Exhibit at L’Occurrence Gallery examines what it means to be a friend until Oct. 4

The artists involved in Champ Amical used a huge variety of mediums to express their ideas of what friendship all about.

The proverb “a friend in need is a friend indeed,” indicates the powerfulness of friendship, a theme that is seldom addressed in contemporary art.  The Champ Amical exhibition presented at L’Occurrence Gallery embraces it.

The artists featured in the exhibition are close friends, and they evoke the theme of friendship through their drawings, lithographs, books, photographs, videos and sculptures.  Graphic designer Catherine Beaupré; the multi-talented duo composed of Vincent Leduc and Annie Descôteaux, videographer Julie Tremble, photographer Michel Laforest, special effects designer Philippe Hamelin, and Jonathan Demers all contributed to the project.

Leduc-Descôteaux‘s exhibit includes drawings, lithographs, photographs, a video and a sculpture that showcases their friendship since 2004. It includes a motif, in the shape of a stuffed golden serpent. All the other artists created their exhibits specifically for Champ Amical.

Catherine Beaupré uses photography, drawing and collage in the form of three books to portray the many facets of friendship. The artist associates a colour with each of the three books to evoke different feelings and meanings such as the intense emotions often experienced in friendship, the feeling of adventure and even the impact of food in a friendship. When contacted electronically about her artistic work, Beaupré explains that, “books can be ideal to group different things and form one unique object. I chose books as my medium to restrain my work.” She described her use of photographs, drawings and texts in her books as a way to facilitates the contemplation of friendship.

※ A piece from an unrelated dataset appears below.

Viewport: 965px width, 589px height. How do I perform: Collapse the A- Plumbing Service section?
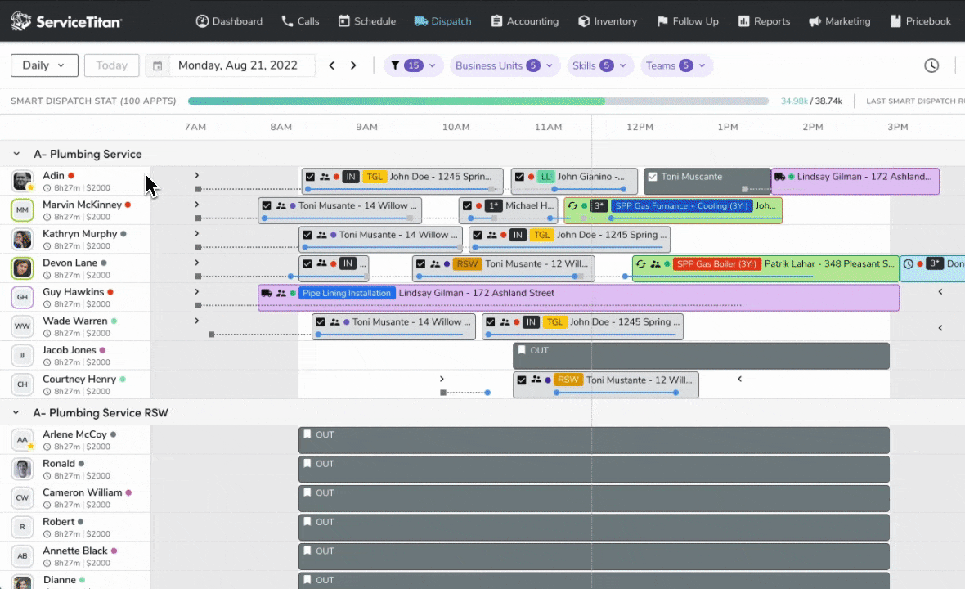click(x=16, y=154)
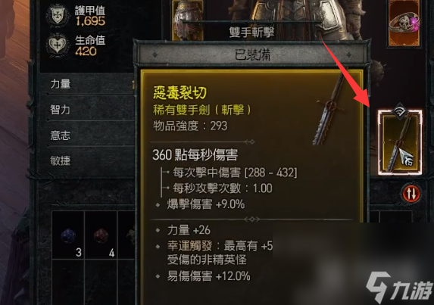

Philippe Hamelin’s video incorporates the ecstatic dance movements of a group of digital zombies to create the poetic harmony that exists between humans and technology in dance.

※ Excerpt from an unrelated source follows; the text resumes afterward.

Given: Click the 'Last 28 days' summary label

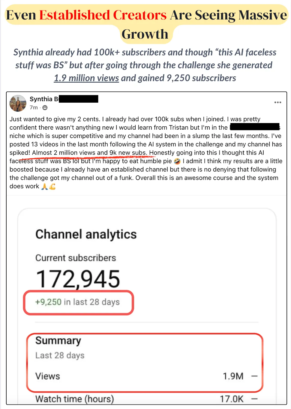Looking at the screenshot, I should [60, 355].
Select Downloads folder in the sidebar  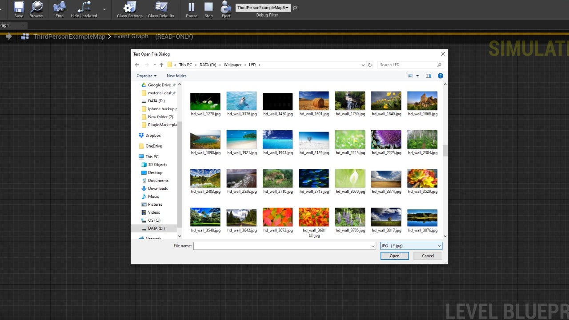click(158, 188)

Julie Tremble’s video recreates the inside of the homes of friends using 3-D modeling  “to portray the intimacy and transparency that exists there,” she says, “I wanted to create the feeling of discovering the rooms within a home, along with the shapes and objects contained within this confined and intimate space that is shared by close friends.” Tremble says that her video unintentionally portrays “an inventory of contemporary places where people from a certain social group, and of a certain age, live.”

Michel Laforest presents a series of photographs that depict the harmony that can exist amongst friends while they enjoy nature.  This harmony is evident by his use of colour and timing.

Jonathan Demers provides the audio guide for the exhibition, in collaboration with his friend Frederick Malette as complementary audio component to an visual ode to friendship.

As an ensemble, these projects are designed to help us reflect on the value of friends, in terms of how they affect our lives in ways that we may not have thought about.  By seeing the artists involved in the exhibition at the vernissage, it was evident that much discussion was generated as friends clustered in groups and mingled together. Champ Amical will most definitely make a friend out of you if go and visit this homage to the special bond that is friendship.